Commensal Bacteria-Induced Inflammasome Activation in Mouse and Human Macrophages Is Dependent on Potassium Efflux but Does Not Require Phagocytosis or Bacterial Viability

Gut commensal bacteria contribute to the pathogenesis of inflammatory bowel disease, in part by activating the inflammasome and inducing secretion of interleukin-1 beta (IL-1 beta). Although much has been learned about inflammasome activation by bacterial pathogens, little is known about how commensals carry out this process. Accordingly, we investigated the mechanism of inflammasome activation by representative commensal bacteria, the Gram-positive Bifidobacterium longum subspecies infantis and the Gram-negative Bacteroides fragilis.

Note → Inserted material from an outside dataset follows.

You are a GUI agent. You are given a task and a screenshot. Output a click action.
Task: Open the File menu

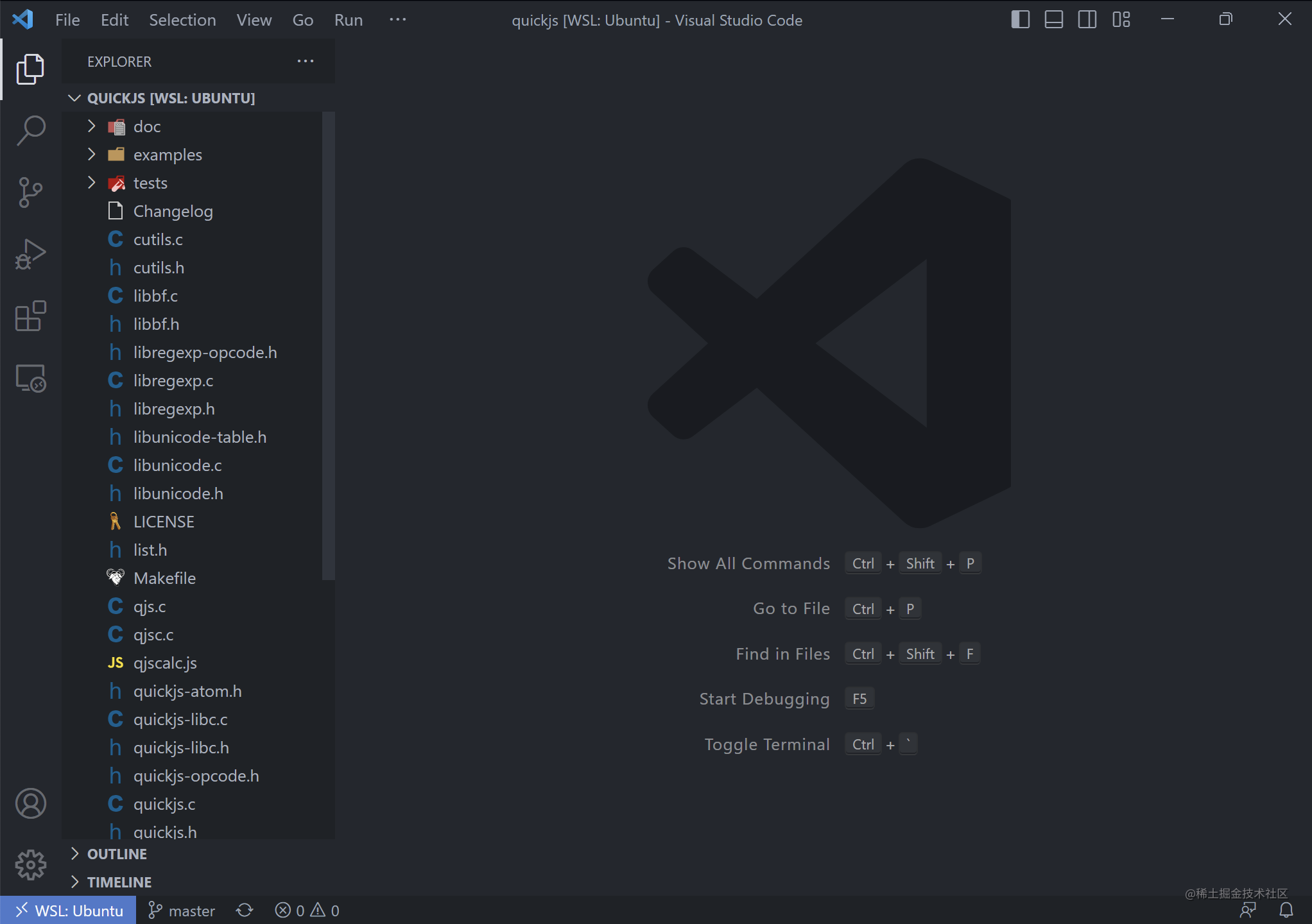pyautogui.click(x=67, y=20)
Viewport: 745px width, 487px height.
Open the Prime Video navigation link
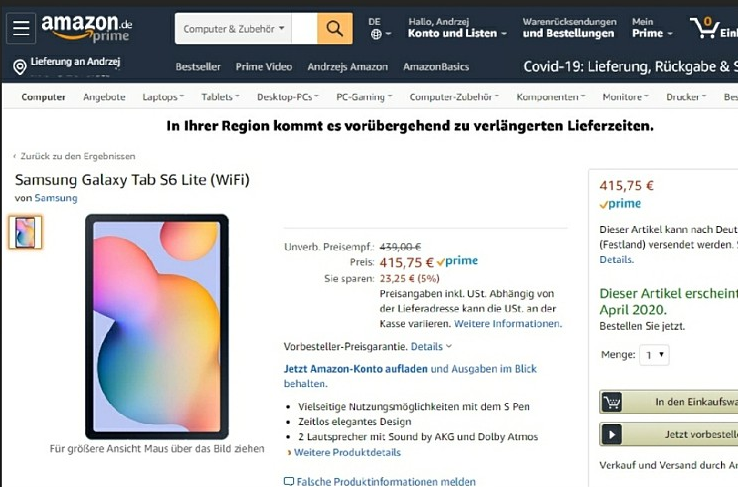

B. infantis and B. fragilis induced IL-1 beta secretion by primary mouse bone marrow-derived macrophages after overnight incubation. IL-1 beta secretion also occurred in response to heat-killed bacteria and was only partly reduced when phagocytosis was inhibited with cytochalasin D. Similar results were obtained with a wild-type immortalized mouse macrophage cell line but neither B. infantis nor B. fragilis induced IL-1 beta secretion in a mouse macrophage line lacking the nucleotide-binding/leucine-rich repeat pyrin domain containing 3 (NLRP3) inflammasome. IL-1 beta secretion in response to B. infantis and B. fragilis was significantly reduced when the wild-type macrophage line was treated with inhibitors of potassium efflux, either increased extracellular potassium concentrations or the channel blocker ruthenium red. Both live and heat-killed B. infantis and B. fragilis also induced IL-1 beta secretion by human macrophages (differentiated THP-1 cells or primary monocyte-derived macrophages) after 4 hours of infection, and the secretion was inhibited by raised extracellular potassium and ruthenium red but not by cytochalasin D. Taken together, our findings indicate that the commensal bacteria B. infantis and B. fragilis activate the NLRP3 inflammasome in both mouse and human macrophages by a mechanism that involves potassium efflux and that does not require bacterial viability or phagocytosis.